WORK TO COMPLETE:
Give every line of the data again, exactly.

##### DATA TO USE

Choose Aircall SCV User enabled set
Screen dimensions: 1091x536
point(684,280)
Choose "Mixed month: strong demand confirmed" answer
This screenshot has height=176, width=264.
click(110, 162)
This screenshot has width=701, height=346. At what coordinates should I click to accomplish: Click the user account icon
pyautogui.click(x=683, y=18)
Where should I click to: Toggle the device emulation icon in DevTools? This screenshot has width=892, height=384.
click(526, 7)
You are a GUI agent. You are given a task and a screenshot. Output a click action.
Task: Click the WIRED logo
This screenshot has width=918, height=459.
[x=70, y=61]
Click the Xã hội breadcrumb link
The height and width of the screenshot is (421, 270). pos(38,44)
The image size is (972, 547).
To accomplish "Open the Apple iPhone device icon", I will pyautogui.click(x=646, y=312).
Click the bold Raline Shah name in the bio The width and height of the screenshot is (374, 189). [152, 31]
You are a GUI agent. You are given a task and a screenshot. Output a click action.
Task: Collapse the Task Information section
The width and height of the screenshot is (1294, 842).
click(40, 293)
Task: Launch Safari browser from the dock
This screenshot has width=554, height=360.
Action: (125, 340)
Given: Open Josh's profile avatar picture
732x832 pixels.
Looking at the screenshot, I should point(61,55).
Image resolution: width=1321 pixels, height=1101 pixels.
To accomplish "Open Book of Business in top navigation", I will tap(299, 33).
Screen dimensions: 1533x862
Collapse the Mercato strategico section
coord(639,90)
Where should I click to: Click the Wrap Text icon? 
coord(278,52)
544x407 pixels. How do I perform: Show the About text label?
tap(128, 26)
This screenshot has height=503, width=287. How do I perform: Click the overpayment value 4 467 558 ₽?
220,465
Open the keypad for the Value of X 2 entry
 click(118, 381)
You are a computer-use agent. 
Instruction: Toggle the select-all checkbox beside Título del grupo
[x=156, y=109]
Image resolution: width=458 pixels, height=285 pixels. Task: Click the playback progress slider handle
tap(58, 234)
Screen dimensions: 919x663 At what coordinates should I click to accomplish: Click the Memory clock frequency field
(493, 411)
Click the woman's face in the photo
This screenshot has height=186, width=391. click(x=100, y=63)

##########

TASK ANSWER:
Choose Aircall SCV User enabled set
Screen dimensions: 1091x536
point(684,280)
Choose "Mixed month: strong demand confirmed" answer
This screenshot has height=176, width=264.
click(110, 162)
This screenshot has width=701, height=346. At what coordinates should I click to accomplish: Click the user account icon
pyautogui.click(x=683, y=18)
Where should I click to: Toggle the device emulation icon in DevTools? This screenshot has width=892, height=384.
click(526, 7)
You are a GUI agent. You are given a task and a screenshot. Output a click action.
Task: Click the WIRED logo
This screenshot has width=918, height=459.
[x=70, y=61]
Click the Xã hội breadcrumb link
The height and width of the screenshot is (421, 270). pos(38,44)
The image size is (972, 547).
To accomplish "Open the Apple iPhone device icon", I will pyautogui.click(x=646, y=312).
Click the bold Raline Shah name in the bio The width and height of the screenshot is (374, 189). [152, 31]
You are a GUI agent. You are given a task and a screenshot. Output a click action.
Task: Collapse the Task Information section
The width and height of the screenshot is (1294, 842).
click(40, 293)
Task: Launch Safari browser from the dock
This screenshot has width=554, height=360.
Action: (125, 340)
Given: Open Josh's profile avatar picture
732x832 pixels.
Looking at the screenshot, I should point(61,55).
Image resolution: width=1321 pixels, height=1101 pixels.
To accomplish "Open Book of Business in top navigation", I will tap(299, 33).
Screen dimensions: 1533x862
Collapse the Mercato strategico section
coord(639,90)
Where should I click to: Click the Wrap Text icon? 
coord(278,52)
544x407 pixels. How do I perform: Show the About text label?
tap(128, 26)
This screenshot has height=503, width=287. How do I perform: Click the overpayment value 4 467 558 ₽?
220,465
Open the keypad for the Value of X 2 entry
 click(118, 381)
You are a computer-use agent. 
Instruction: Toggle the select-all checkbox beside Título del grupo
[x=156, y=109]
Image resolution: width=458 pixels, height=285 pixels. Task: Click the playback progress slider handle
tap(58, 234)
Screen dimensions: 919x663 At what coordinates should I click to accomplish: Click the Memory clock frequency field
(493, 411)
Click the woman's face in the photo
This screenshot has height=186, width=391. click(x=100, y=63)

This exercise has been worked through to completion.